By DPA
Cape Canaveral : Technical problems have prompted NASA officials to postpone at least until Saturday the launch of a US space shuttle carrying the long-awaited European Columbus laboratory to the International Space Station.
Two of four fuel sensors failed to function on the shuttle Atlantis’ external fuel tank during fuelling, falling short of the stringent NASA safety requirements that three of four sensors operate properly, NASA officials said Thursday.
Fuel sensor problems have caused considerable launch delays since the retooling of troublesome tanks after the 2003 Columbia disaster.
NASA was draining the fuel from the tanks to inspect the problem.
The launch was originally rescheduled for Friday afternoon, but Franco Bonacina, spokesman for the European Space Agency, said in an evening press conference that the launch was now planned for Saturday at the earliest to allow time for more consultations.
The launch window extends to Dec 13. Once that period expires, January would be the next target window.
The crew on the journey to the station orbiting 400 km above Earth include German astronaut Hans Schlegel, French astronaut Leopold Eyharts and five American astronauts.
The mission marks the beginning of a new chapter in international space flight that is to give Europe its first real foothold in space with the installation of the ESA laboratory.
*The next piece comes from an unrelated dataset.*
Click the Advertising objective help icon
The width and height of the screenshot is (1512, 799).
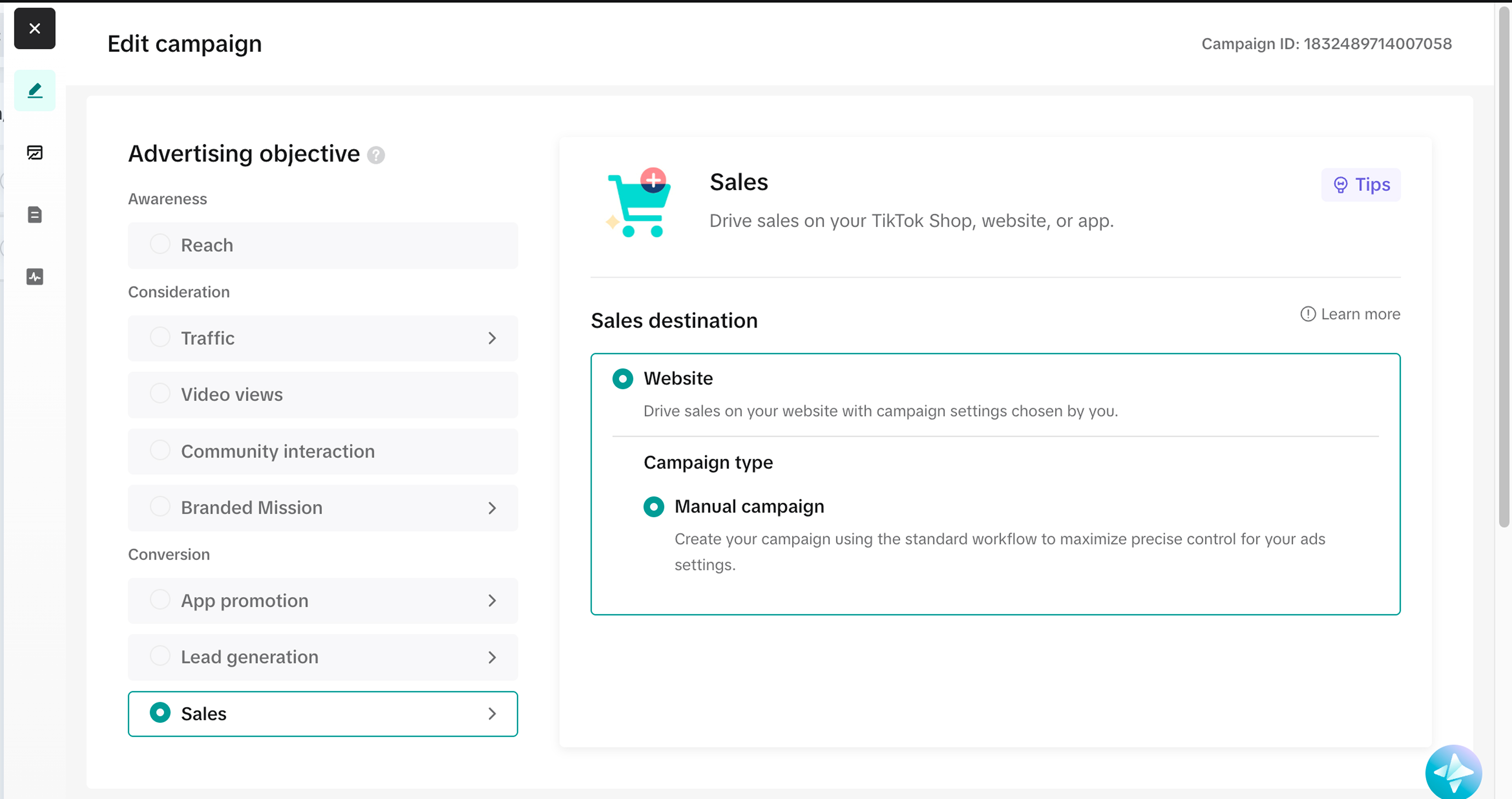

Space travel has been dominated by Russia and the US for half a century.
The ESA lab, built mostly by EADS-Astrium in Bremen, Germany, was supposed to go into operation in 2004. But when the space shuttle Columbia disintegrated on re-entry into Earth’s atmosphere in February 2003, killing all seven astronauts on board, shuttle flights were suspended.
The 13-tonne, $1.3 billion Columbus module has seven fixed racks that will accommodate experiments ranging from medical to material research – from the study of single-cell organisms and invertebrates to the basic physics of fluids.
The installation will take several spacewalks.